I think that’s what I love about the image, the intimacy of it. The way it conveys, without a word, that being human is so entangled with the Divine that it would be impossible to tease the two apart. I love the way it suggests that the apparent separation is a kind of illusion of the mind; an understandable by-product of our limited time-and-space-bound existence. I love the way it hints that everything we see might be shot through with the light of God (even the not so shiny stuff).
The mind wants to separate…this from that, up from down, in from out, Divine from not-Divine. But in those mystical moments that Rabbi Kuschner talks about, we catch glimpses of a deeper truth…that all of this is also one single thing.

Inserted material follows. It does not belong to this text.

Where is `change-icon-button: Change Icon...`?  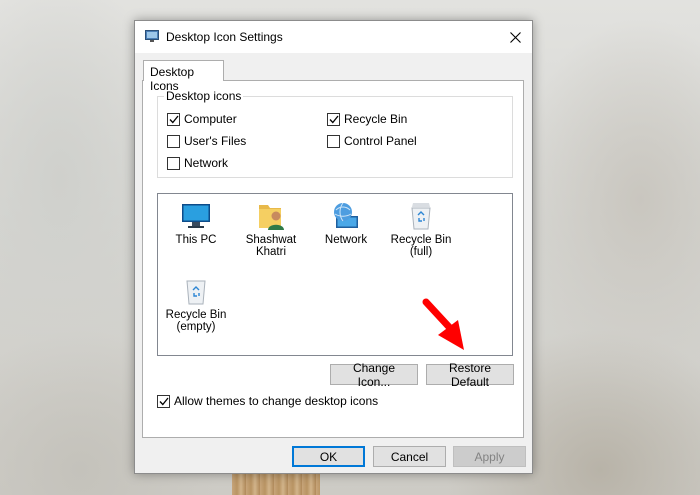 change-icon-button: Change Icon... is located at coordinates (374, 375).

The Big Bang Theory suggests that everything began from a single point, smaller than an atom, that exploded into everything we see. And thus, we can fairly say that to be human is to be made of stardust. In many religious traditions, including strands of Christianity, there’s a similar idea - that God, existing before time and form, chose to manifest (explode?) into creation. If true, then we are not just made of stardust, but goddust too.
When Rabbi Kuschner said, “Now put the little circle inside the big circle,” something in me went: Yes, that’s right. Even if my mind doesn’t quite know what that means, something tells me it’s closer to true than our being outside of God, separate, alone.
These days, even the idea that we are in a relationship with God doesn’t feel quite right to me. It’s not close enough; not intimate enough. I now believe that at the deepest level, to be human is not to be with God, it is to be of God.
As the Apostle Paul said 2,000 years ago:
“For in (God) we live and move and have our being.”
And Meister Eckhardt said 800 years ago:
“The eye through which I see God is the same eye through which God sees me; my eye and God's eye are one eye, one seeing, one knowing, one love.”
And as the Baal Shem Tov, 300 years ago, said it about as simply as you can:
“There is nothing but God.”
I know to the rational part of our brain these quotes don’t make much sense. When I’m in a linear, logical mood, they fall flat. They just sound like so many words. It’s only when we drop out of our thinking mind, into a heart-wide-open space, a nothing-but-the-present-moment space, a deeply-trusting-mystical space, that we can begin taste the truth of them.
Which is why I love this image. At a rational level, it seems childishly simple. And yet, the more we sit with it, feeling our way inside the circle, the more it can touch something in us beyond anything our minds could hope to grasp.
I need this today-January 20!
Wow, Ian! Your insights (your mysticism) continues to stretch my illusions and understanding of my relationship with God. Thank you!